The argument I’m making, as I read back over this, is that something about scientific certainty has spilled over into realms in which it doesn’t rightly belong. But maybe that’s exactly backwards. Maybe the sense of certainty is utterly, universally human, and it has just adopted the language of science to justify it because science has a particular currency at the moment.

Either way, it is a missed opportunity. A truly scientific view, while it would celebrate the little we know with a great deal of confidence, would be much more about relentlessly cultivating humility and an acute awareness of the limits of our knowledge, a thoroughgoing sense that even cherished beliefs about the way the world works must be contingent, that some new information or development could shift them.
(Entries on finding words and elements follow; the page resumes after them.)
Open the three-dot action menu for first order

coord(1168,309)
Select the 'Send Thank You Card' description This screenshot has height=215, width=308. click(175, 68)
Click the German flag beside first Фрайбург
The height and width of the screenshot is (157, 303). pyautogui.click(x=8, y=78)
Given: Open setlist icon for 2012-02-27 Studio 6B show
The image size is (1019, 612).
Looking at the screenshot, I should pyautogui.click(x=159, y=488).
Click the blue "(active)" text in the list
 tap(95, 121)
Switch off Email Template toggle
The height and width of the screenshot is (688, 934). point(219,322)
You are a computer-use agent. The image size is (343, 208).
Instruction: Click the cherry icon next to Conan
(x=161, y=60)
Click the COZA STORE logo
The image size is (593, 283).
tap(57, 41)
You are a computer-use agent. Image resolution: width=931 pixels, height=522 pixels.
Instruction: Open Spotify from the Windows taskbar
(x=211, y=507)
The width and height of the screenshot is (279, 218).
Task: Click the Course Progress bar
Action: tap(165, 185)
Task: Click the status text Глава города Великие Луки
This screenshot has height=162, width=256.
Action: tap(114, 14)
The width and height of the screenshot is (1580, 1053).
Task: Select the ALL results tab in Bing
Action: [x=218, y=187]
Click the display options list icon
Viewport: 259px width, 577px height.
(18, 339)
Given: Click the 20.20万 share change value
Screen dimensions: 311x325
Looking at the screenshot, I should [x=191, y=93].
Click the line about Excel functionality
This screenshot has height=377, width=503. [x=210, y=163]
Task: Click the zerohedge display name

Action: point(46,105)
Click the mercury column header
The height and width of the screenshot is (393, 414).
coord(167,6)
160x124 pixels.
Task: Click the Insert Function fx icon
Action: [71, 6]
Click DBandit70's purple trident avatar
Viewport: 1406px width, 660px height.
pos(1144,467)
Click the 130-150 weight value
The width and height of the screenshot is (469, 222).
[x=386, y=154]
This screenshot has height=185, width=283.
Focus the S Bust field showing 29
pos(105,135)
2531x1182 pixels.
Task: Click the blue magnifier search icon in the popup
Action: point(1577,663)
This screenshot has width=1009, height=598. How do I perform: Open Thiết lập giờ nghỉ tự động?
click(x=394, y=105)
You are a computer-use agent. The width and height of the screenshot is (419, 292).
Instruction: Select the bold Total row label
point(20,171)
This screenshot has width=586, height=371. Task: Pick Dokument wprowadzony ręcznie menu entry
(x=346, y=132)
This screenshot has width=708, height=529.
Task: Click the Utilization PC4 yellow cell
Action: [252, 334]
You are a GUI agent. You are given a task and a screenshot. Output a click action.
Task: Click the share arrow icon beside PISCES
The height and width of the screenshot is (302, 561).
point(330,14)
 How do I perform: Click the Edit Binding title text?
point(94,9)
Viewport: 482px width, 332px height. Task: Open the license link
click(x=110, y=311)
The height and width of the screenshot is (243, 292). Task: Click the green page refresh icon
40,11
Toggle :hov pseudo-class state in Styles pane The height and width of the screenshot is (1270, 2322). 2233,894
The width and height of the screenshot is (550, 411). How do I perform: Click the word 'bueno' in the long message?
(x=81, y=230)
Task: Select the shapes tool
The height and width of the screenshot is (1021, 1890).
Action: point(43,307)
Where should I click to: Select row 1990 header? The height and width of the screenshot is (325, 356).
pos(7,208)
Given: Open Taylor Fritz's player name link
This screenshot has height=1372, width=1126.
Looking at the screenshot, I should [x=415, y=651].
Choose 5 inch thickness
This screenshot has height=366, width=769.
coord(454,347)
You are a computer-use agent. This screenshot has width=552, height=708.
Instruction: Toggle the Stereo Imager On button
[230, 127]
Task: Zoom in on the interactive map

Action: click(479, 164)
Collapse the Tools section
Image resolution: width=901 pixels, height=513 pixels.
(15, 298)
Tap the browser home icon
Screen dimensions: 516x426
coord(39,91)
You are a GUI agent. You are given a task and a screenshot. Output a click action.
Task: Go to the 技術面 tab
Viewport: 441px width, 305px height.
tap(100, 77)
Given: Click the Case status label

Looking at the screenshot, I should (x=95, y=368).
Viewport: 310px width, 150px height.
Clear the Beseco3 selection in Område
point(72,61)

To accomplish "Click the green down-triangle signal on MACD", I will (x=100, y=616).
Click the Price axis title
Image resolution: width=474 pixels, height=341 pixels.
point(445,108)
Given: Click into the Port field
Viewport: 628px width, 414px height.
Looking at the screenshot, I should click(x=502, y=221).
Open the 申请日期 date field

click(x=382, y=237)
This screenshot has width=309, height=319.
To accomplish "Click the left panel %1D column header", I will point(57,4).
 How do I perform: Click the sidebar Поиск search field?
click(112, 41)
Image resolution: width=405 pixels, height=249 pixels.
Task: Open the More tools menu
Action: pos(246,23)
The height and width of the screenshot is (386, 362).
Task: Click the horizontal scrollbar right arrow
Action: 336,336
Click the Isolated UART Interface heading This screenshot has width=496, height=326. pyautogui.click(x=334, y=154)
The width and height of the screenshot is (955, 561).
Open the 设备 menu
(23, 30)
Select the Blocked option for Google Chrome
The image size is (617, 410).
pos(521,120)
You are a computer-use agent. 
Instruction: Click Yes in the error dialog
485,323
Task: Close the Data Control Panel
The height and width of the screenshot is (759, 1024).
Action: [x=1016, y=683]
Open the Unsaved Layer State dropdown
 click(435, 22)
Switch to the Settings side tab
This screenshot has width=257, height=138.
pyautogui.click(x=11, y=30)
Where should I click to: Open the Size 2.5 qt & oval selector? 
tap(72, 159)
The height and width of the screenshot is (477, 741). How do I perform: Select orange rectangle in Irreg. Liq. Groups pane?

It would also encourage a clearer understanding of areas in which data generated by the scientific method can usefully be brought to bear and those in which argument would be better conducted on other terms, be they logical, moral, or aesthetic.

My proposal for living this out is simple. Think of a position you’re pretty sure you’re correct about. Think about why you believe what you do. Then go out and find someone arguing the opposite side. And don’t look for the stupidest, most sophomoric straw man of the opposition, try to find its Plato, someone who is smarter than you but who nevertheless disagrees completely with your view. How does reading or listening to them feel? Does it change your thinking even the slightest bit? If not, is there anything that would?